Now on to category theory. I'm still very, very new to it, but I've been seeing tons of connections anyway. I figure I can view the higher level of abstractness two different ways; that it's going to be hard and impractical to make any connection to anything concrete; or, that excitingly many things admit a categorical view precisely because of how general the theory is.
Let's start with the category-theoretic notion of functors; functions taking functions to functions. Never going to see these outside of functional programming, right? You've worked with functors if you've ever spent any significant time in a Unix shell.
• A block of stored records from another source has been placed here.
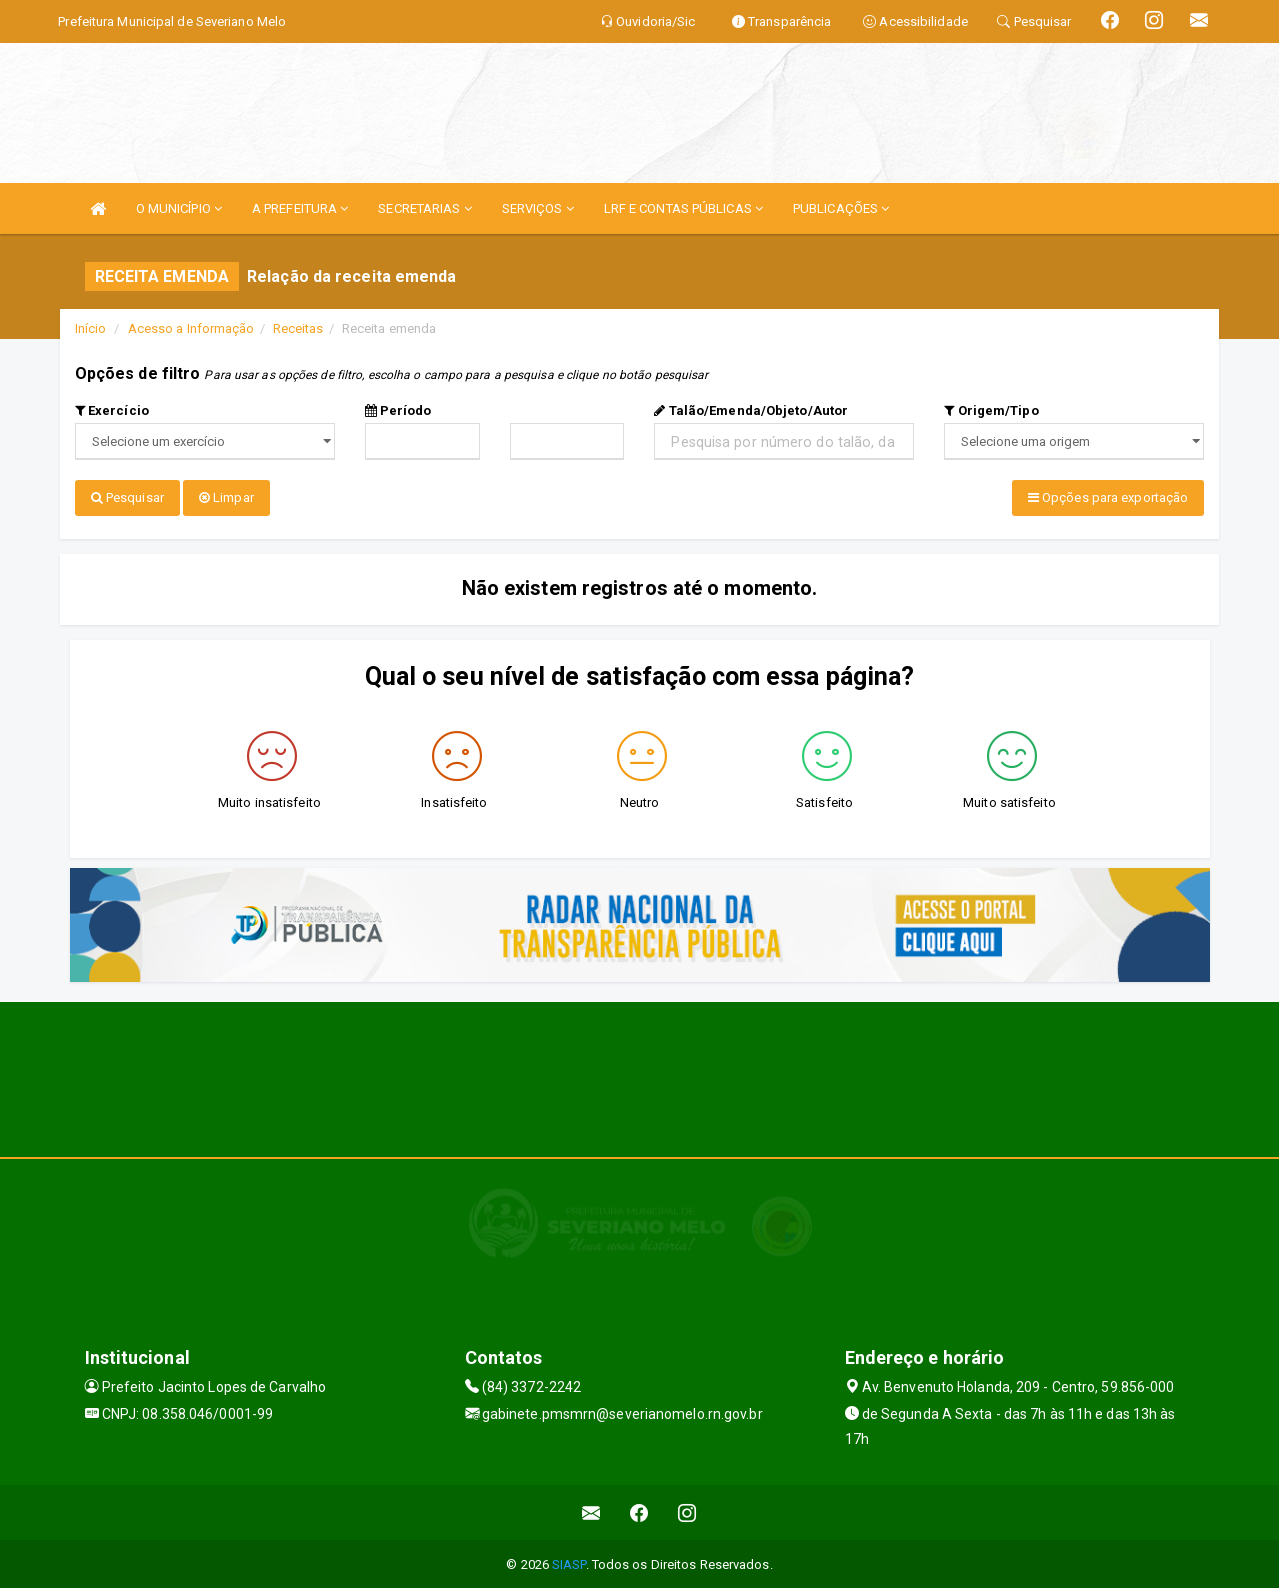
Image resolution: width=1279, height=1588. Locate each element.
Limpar (226, 497)
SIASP (569, 1562)
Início (91, 328)
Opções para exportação (1108, 497)
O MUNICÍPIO (179, 208)
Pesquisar (127, 497)
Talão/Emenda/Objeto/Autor (751, 410)
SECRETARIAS (424, 208)
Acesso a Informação (191, 328)
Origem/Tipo (991, 410)
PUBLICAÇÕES (841, 208)
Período (398, 410)
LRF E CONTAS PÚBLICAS (683, 208)
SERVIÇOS (538, 208)
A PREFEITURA (300, 208)
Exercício (112, 410)
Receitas (298, 328)
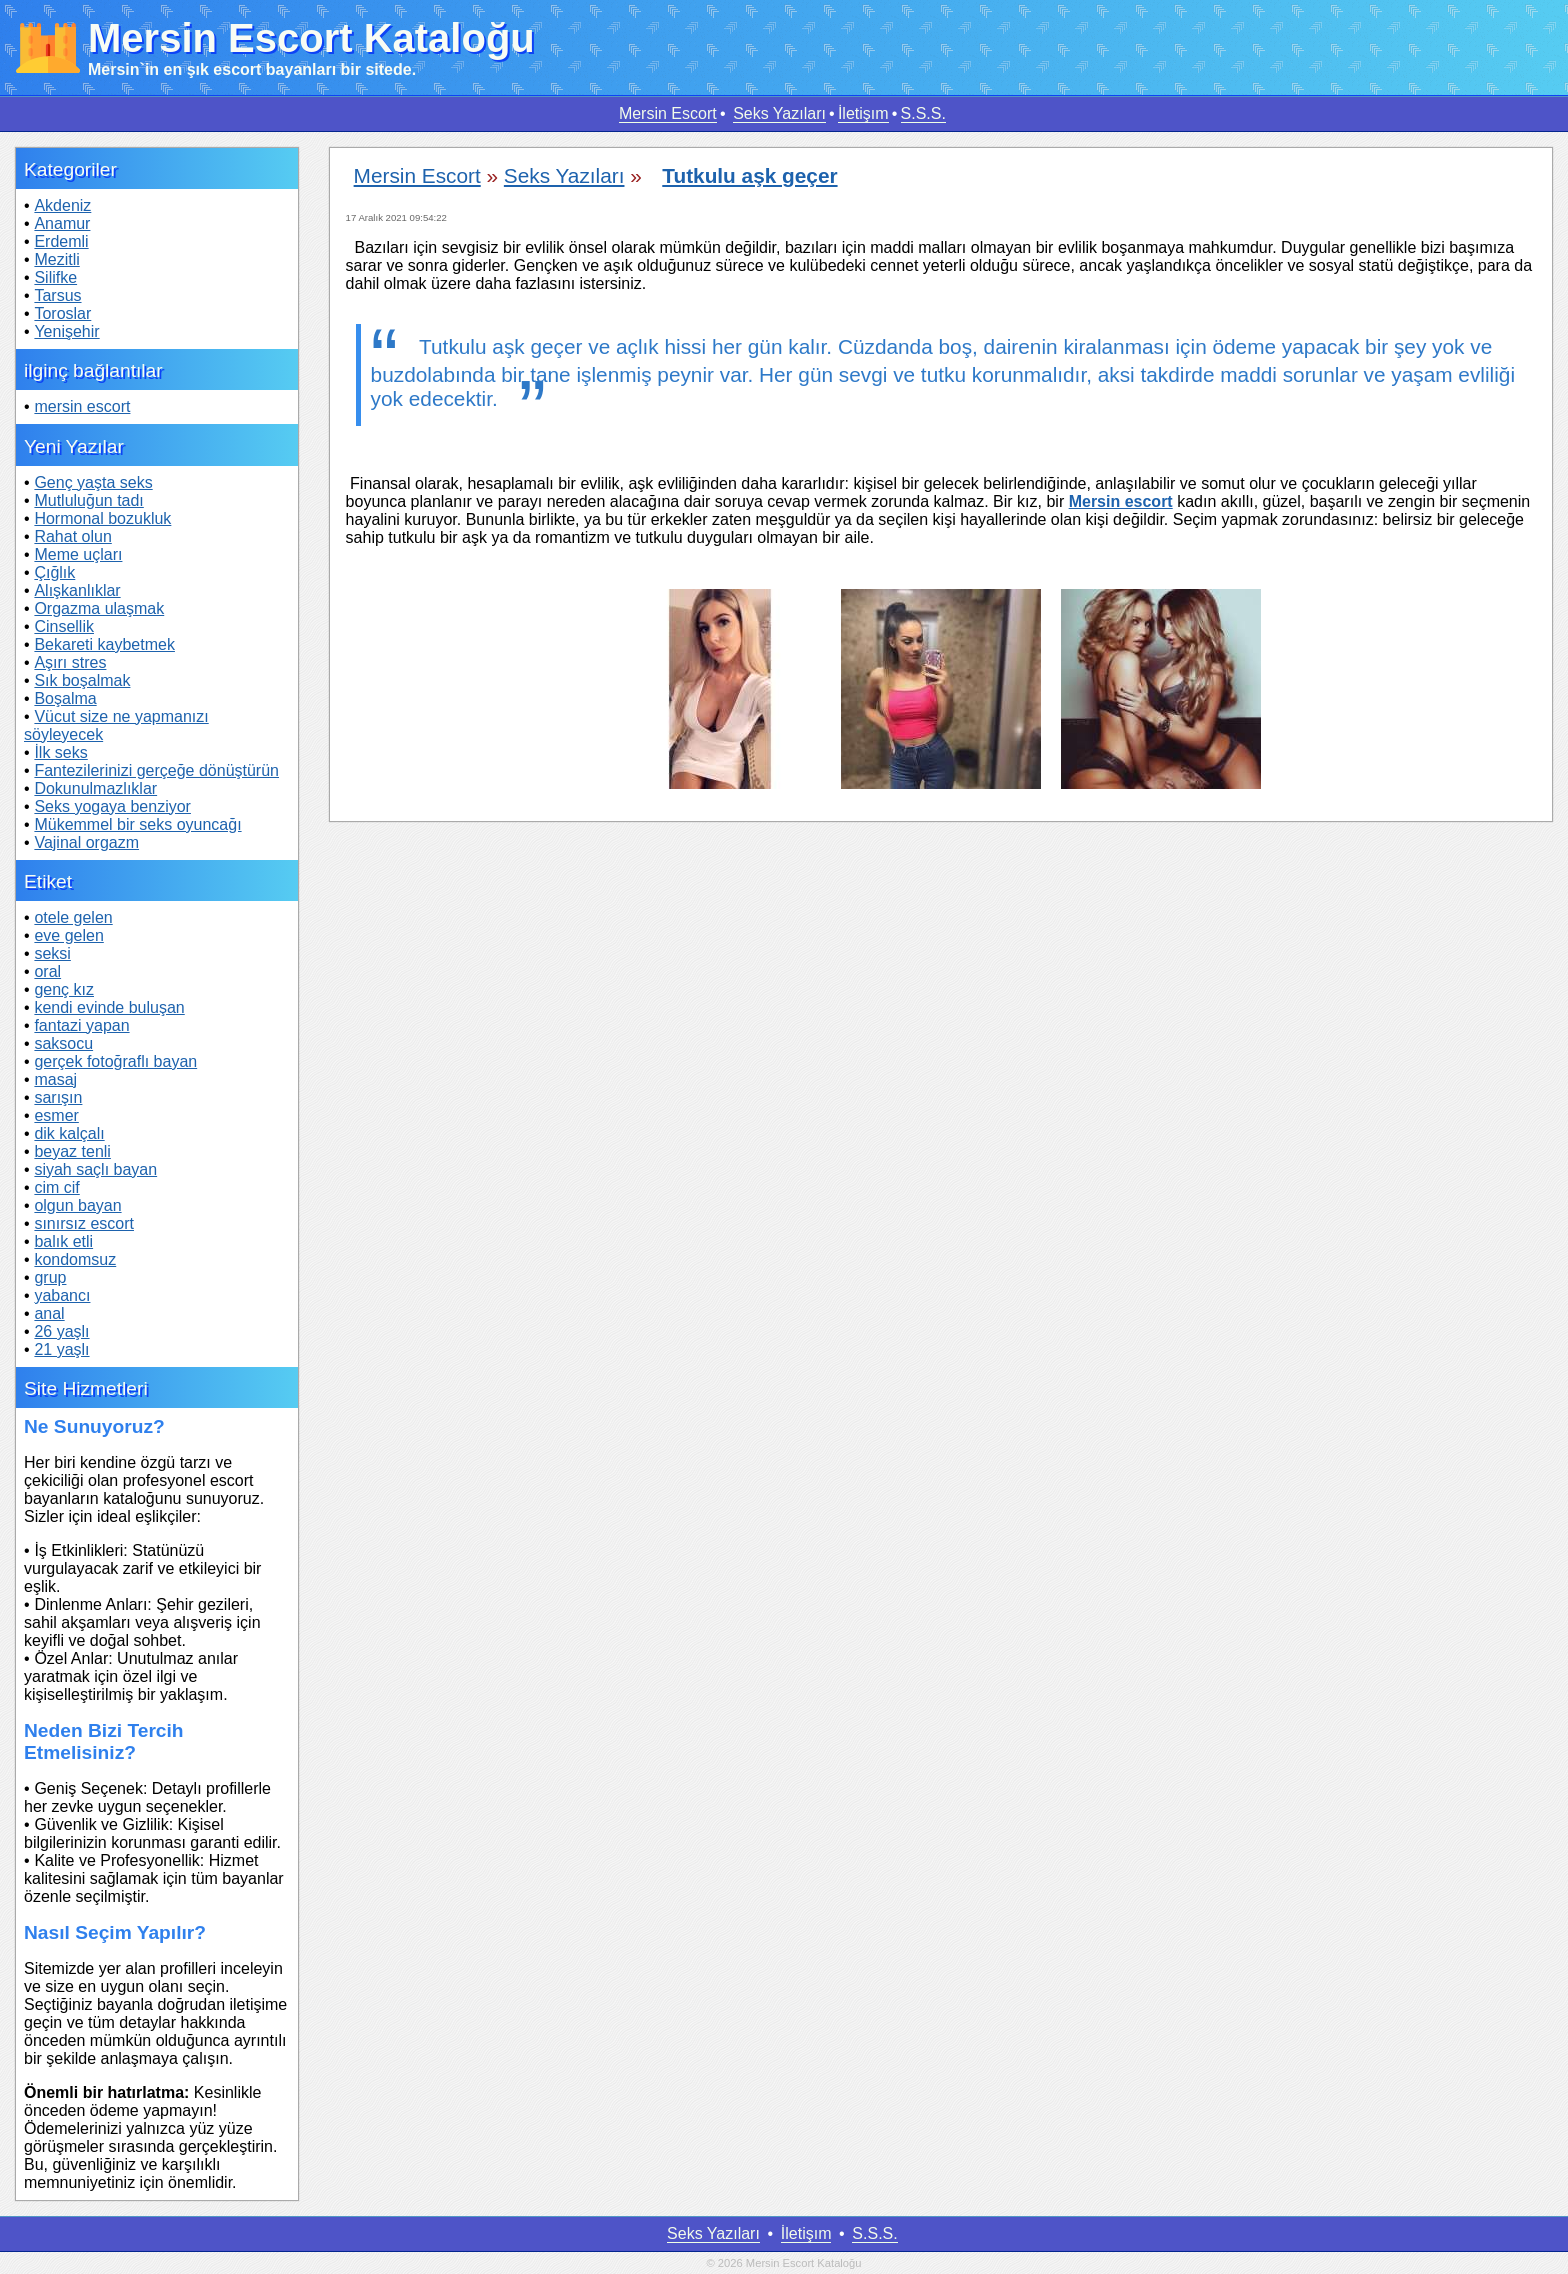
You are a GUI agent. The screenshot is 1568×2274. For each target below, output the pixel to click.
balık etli (63, 1241)
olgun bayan (77, 1205)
Indeed, 'sudo' can be seen as a functor, taking commands (handwavingly, morphisms from the set of user-privilege states to itself) to higher-privileged commands. Let's check the idea with respect to the functor laws. Does sudo <cmd1>; sudo <cmd2> behave the same as sudo cmd3; (where cmd3 is a script that does <cmd1>;<cmd2>). What is sudo sudo cmd? Now think of any Unix command modifier you would care to write. How would it satisfying the functor laws make it an easier command modifier to use?
Also important is the notion of initial objects in the context of proving properties about the behavior of any algorithm on any data structure (including an interpreter, on a programming language!). It generalizes the notion of a 'starting object' in the context of a set of objects related to each other by transformations; like the empty list in the set of lists related by concatenation. What's useful about this? Proving things on structures that do come from initial objects admit easy proofs by induction. Moreover, if you can come up with the proper set + transformations, you can come up with very 'useful' initial objects for whatever you're trying to prove.